La nueva ley, según afirman quien impulsan este proyecto, “acompaña el esfuerzo de las pymes que invirtieron con la ley de promoción de biocombustibles, estableciendo que el 100% del corte mínimo obligatorio la autoridad de aplicación lo distribuye entre las pymes de biodiesel y bioetanol, garantizando a los mismos cuota, precio y tiempo”.
Otro de los puntos clave es que le otorga un plazo de vigencia de 6 años desde la fecha del vencimiento de la ley de promoción de los biocombustibles, prorrogable por 3 años si así lo establece el Poder Ejecutivo Nacional.
El proyecto promueve la inversión en derivados de los biocombustibles generando valor agregado y aportando divisas a favor de la argentina en su balanza comercial.

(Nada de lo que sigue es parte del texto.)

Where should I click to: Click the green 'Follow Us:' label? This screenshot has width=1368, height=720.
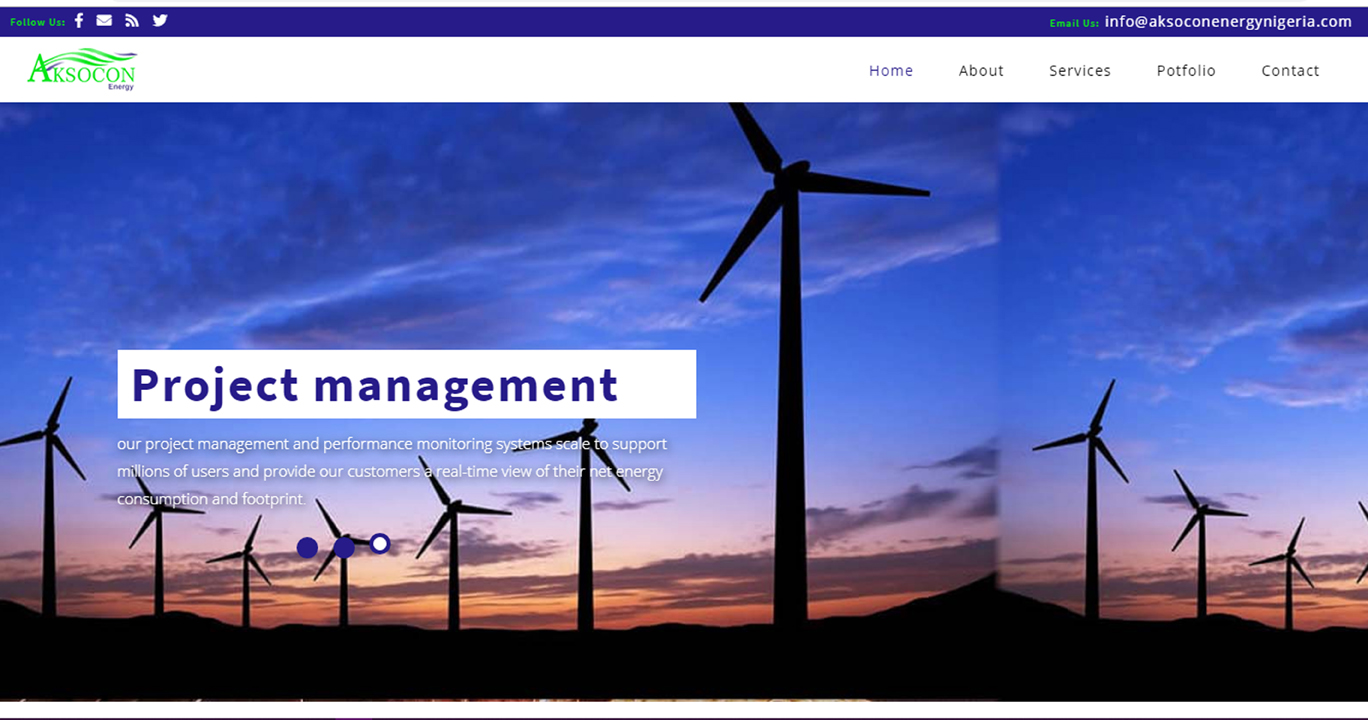(37, 22)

La autoridad de aplicación garantizará que aquellas instalaciones que hayan sido aprobadas para el fin específico de realizar las mezclas “deberán adquirir los productos definidos en el artículo 4° de esta ley a los sujetos que tengan autorizadas sus plantas para la elaboración específica de tales productos, produzcan bioetanol a base de caña de azúcar o cumplan simultáneamente con la condición de ser pymes, cooperativa de pymes, o asociación de las mismas, en los cupos y a los precios que establezca la mencionada autoridad”.

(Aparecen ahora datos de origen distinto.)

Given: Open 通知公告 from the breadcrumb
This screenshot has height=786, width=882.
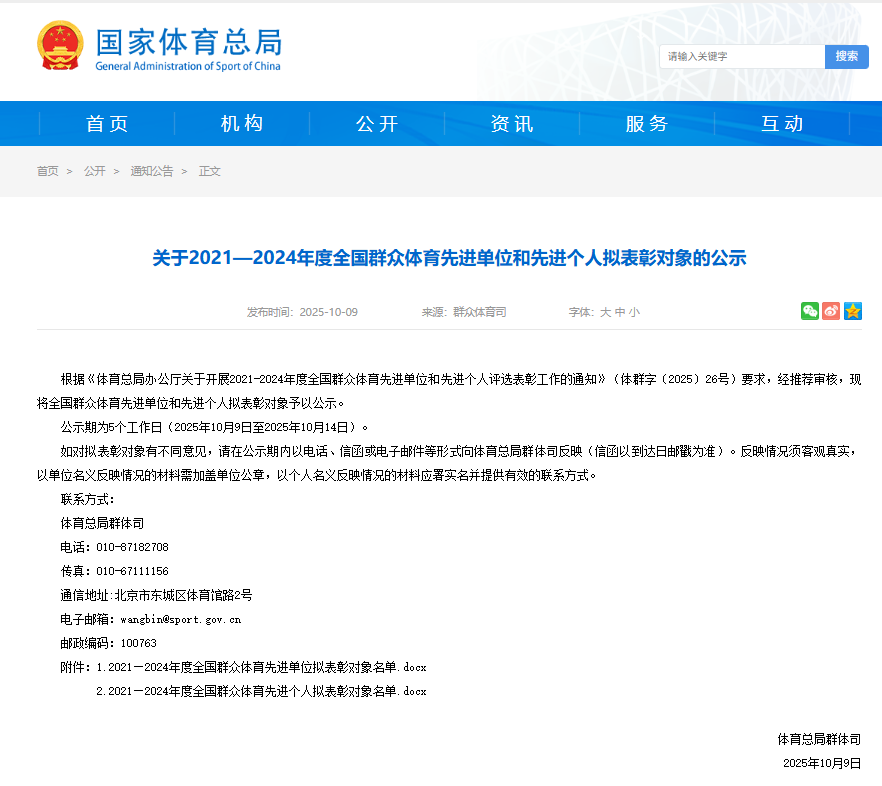Looking at the screenshot, I should pos(151,171).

¿Quiénes son consideradas pymes en el proyecto?
Serán consideradas pymes a los fines de la presente ley, aquellos sujetos productores que cumplan simultáneamente con las siguientes condiciones:
- a) Tengan una producción anual que no exceda las 50 mil toneladas de biodiesel o 90 mil metros cúbicos de bioetanol de maíz, según el producto,
- b) Cumplan con los requisitos y parámetros previstos por la reglamentación que al efecto dicte la Secretaria de la Pequeña y Mediana Empresa y los Emprendedores.

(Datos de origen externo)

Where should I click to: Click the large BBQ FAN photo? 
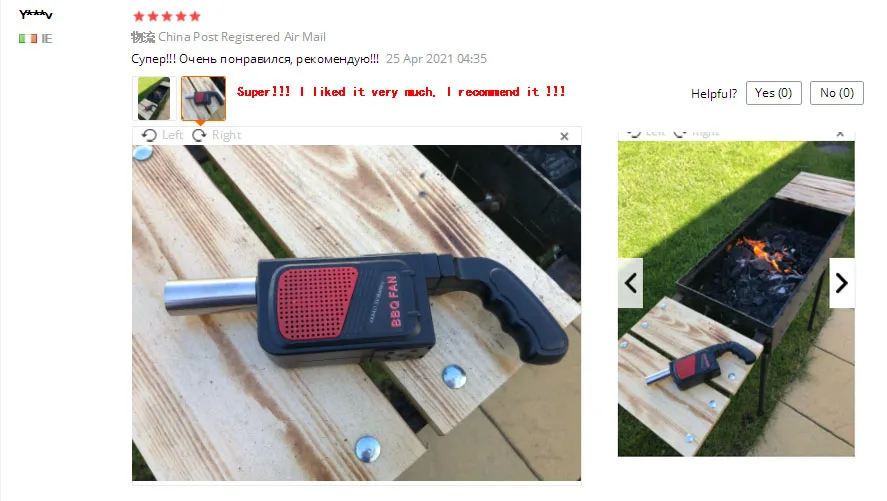coord(356,313)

- c) No sean asociadas, subsidiarias, ni controladas por, o controlantes de, empresas cuya actividad principal sea la misma, o pertenezcan a un mismo grupo económico controlante de empresas con esta actividad principal, o que la mayoría de los integrantes de su directorio sea simultáneamente integrante del directorio de otra u otras empresas que se dediquen a la misma actividad, o que sus accionistas mayoritarios también lo sean, o sean controladas por capitales extranjeros.
Según el proyecto, “la idea es que el segmento de pymes esté regulado con plazos, cupos y precios y que el porcentaje de corte del biodiesel y bioetanol se mantenga en un corte mínimo del 5% y 7%”.
Y agregan: “Las petroleras deben agotar ese segmento para adquirir el insumo y, en caso de faltarle producto, podrían pedir autorización a Energía para comprar en el mercado libre. Las pymes podrían participar de ese mercado, al igual que las empresas no integradas, pero no así las grandes aceiteras”.